[SUPPLIED RECORDS — start]
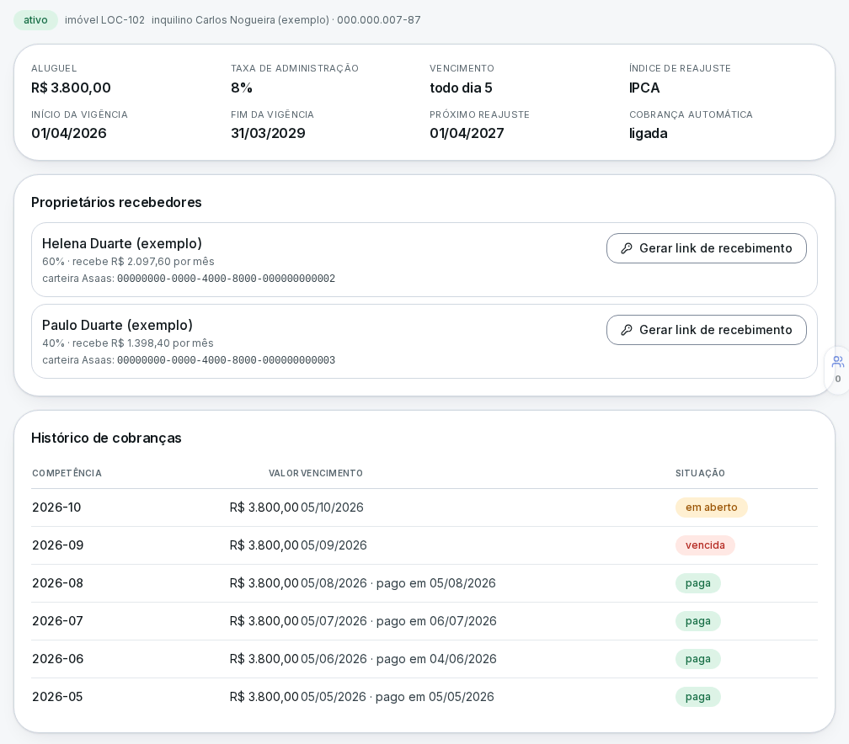Click key icon in Paulo Duarte's button

627,330
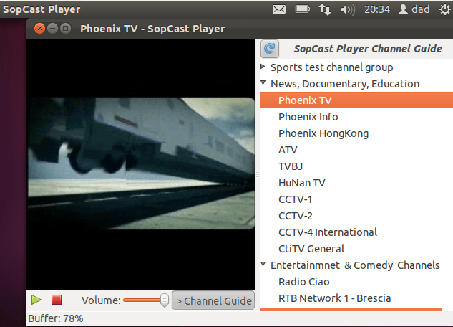This screenshot has height=327, width=453.
Task: Click the video playback area
Action: pyautogui.click(x=141, y=164)
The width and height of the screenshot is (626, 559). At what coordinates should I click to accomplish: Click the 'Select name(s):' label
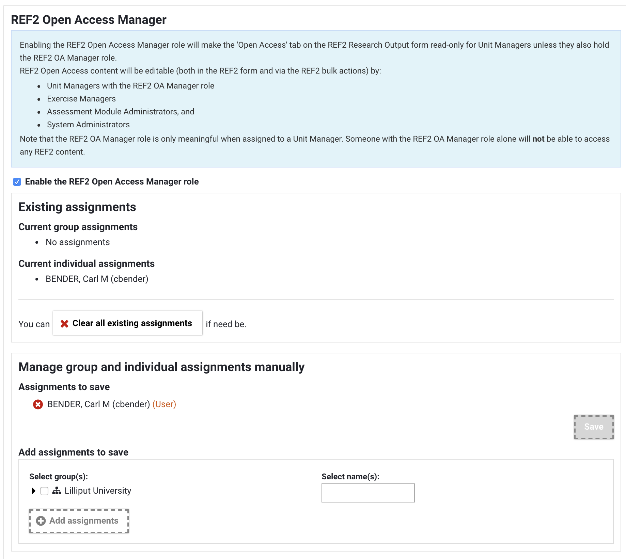pyautogui.click(x=350, y=477)
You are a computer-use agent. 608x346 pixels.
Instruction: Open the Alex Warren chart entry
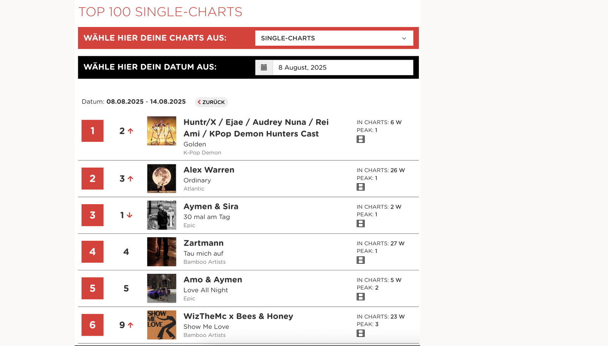point(208,170)
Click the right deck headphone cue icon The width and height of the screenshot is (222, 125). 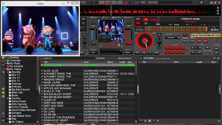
[SUPPLIED RECORDS — finish]
WHAT THIS TASK INVOLVES
Quote, without alteration, the lines running from the line containing "You are a computer-use agent. 608x346 pixels." to the last line of the entries, and include no pictures.

TASK RESULT
You are a computer-use agent. 608x346 pixels.
Instruction: Open the Alex Warren chart entry
point(208,170)
Click the right deck headphone cue icon The width and height of the screenshot is (222, 125). 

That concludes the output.